Records from a dataset
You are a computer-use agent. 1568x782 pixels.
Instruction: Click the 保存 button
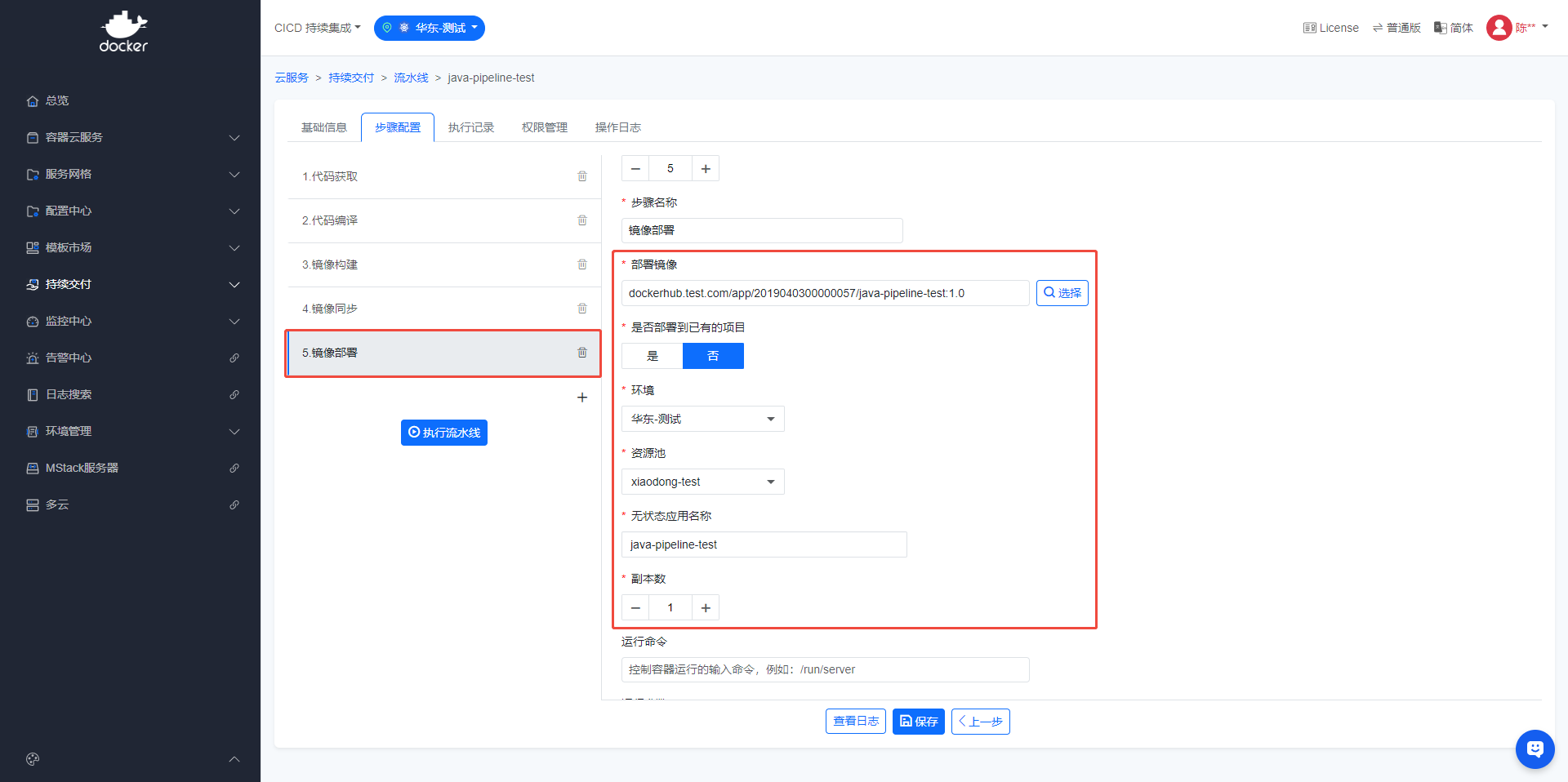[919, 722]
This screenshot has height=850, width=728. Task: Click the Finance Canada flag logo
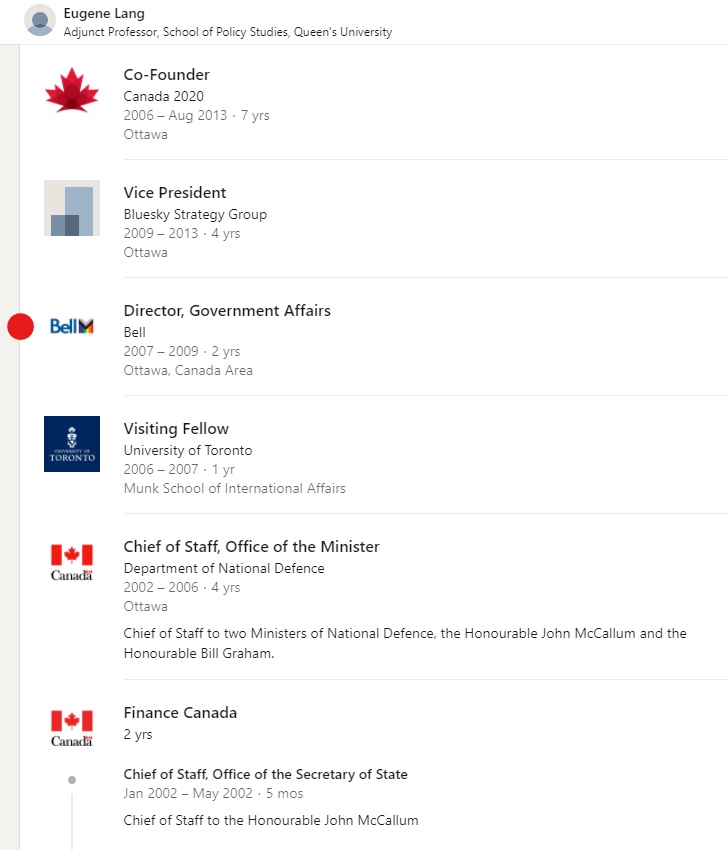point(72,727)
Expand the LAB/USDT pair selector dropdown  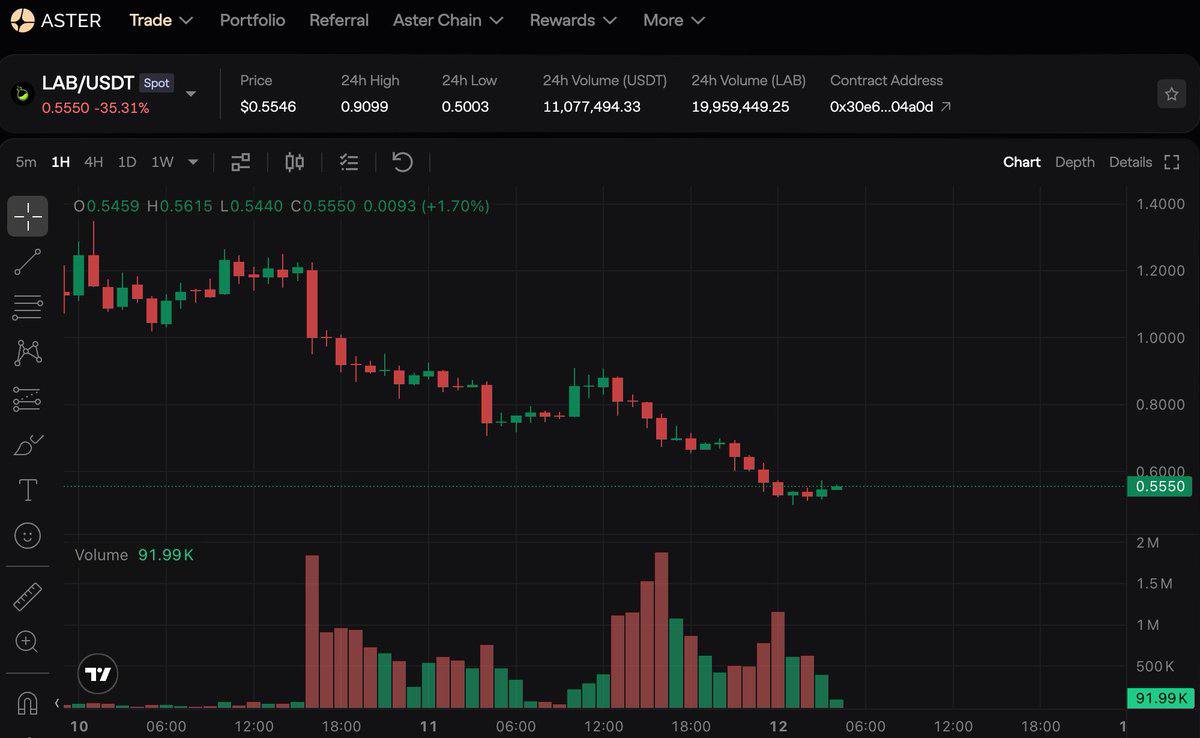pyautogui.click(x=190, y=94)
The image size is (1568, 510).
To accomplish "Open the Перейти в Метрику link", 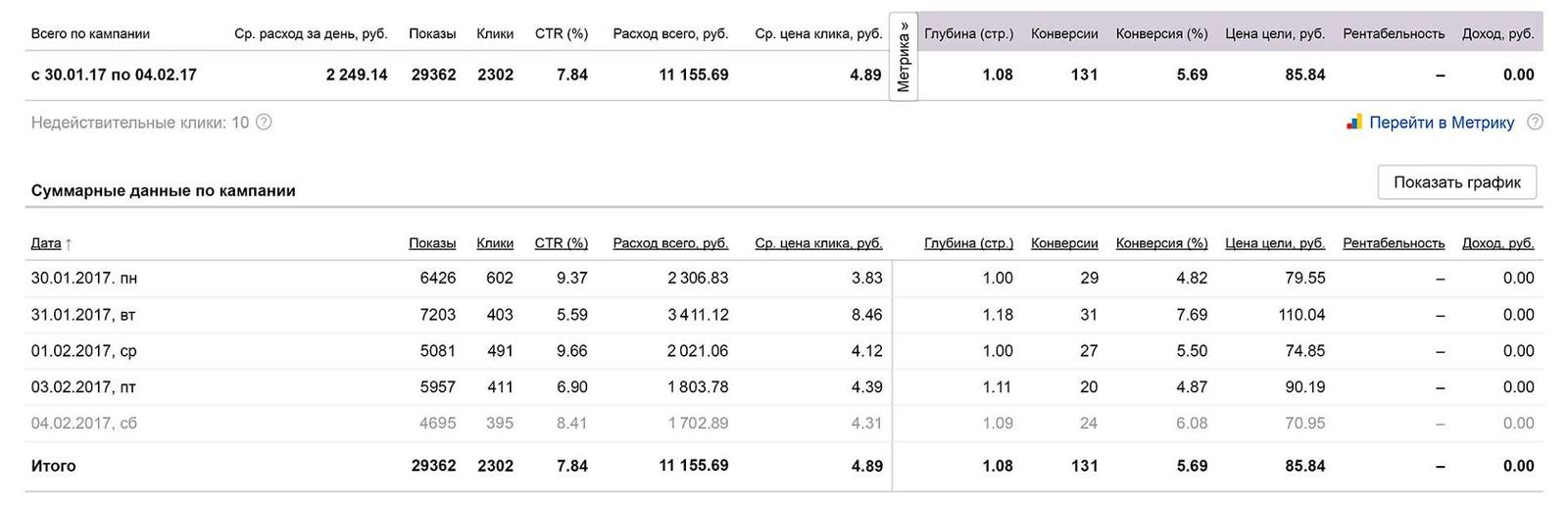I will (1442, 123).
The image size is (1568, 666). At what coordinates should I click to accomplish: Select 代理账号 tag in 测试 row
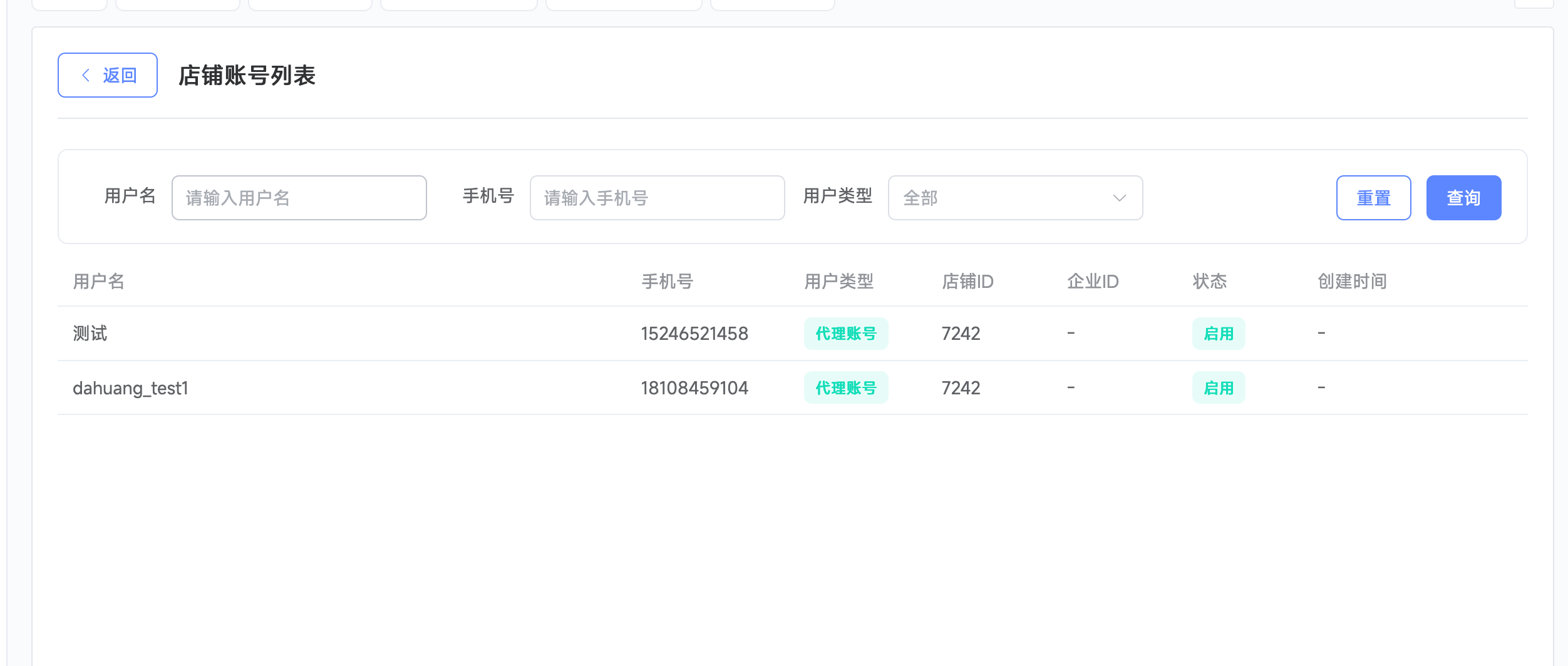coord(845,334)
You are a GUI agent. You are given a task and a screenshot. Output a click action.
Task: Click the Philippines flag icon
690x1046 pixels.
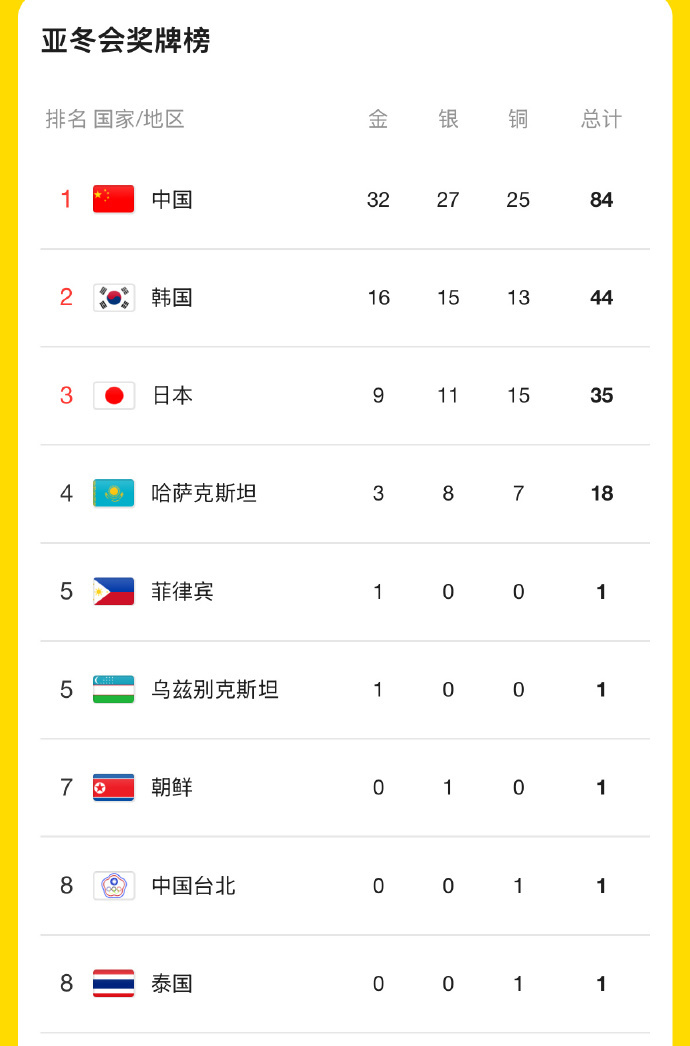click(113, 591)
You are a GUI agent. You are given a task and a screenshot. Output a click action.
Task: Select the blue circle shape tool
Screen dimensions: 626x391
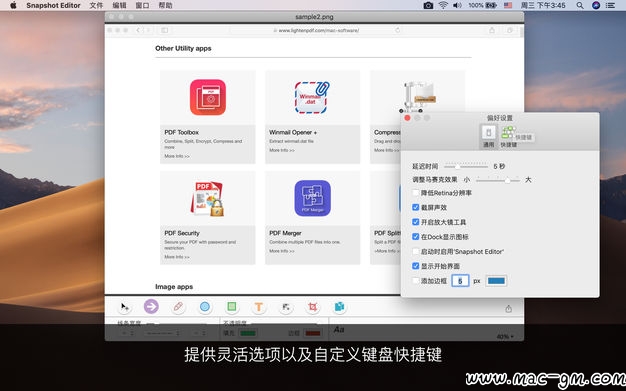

▸ Assignment: Of the entries above, print exactly those lines that run from the one containing "Task: Select the blue circle shape tool" through the last line, excluding any pictures.

▸ Exercise solution:
Task: Select the blue circle shape tool
Screen dimensions: 626x391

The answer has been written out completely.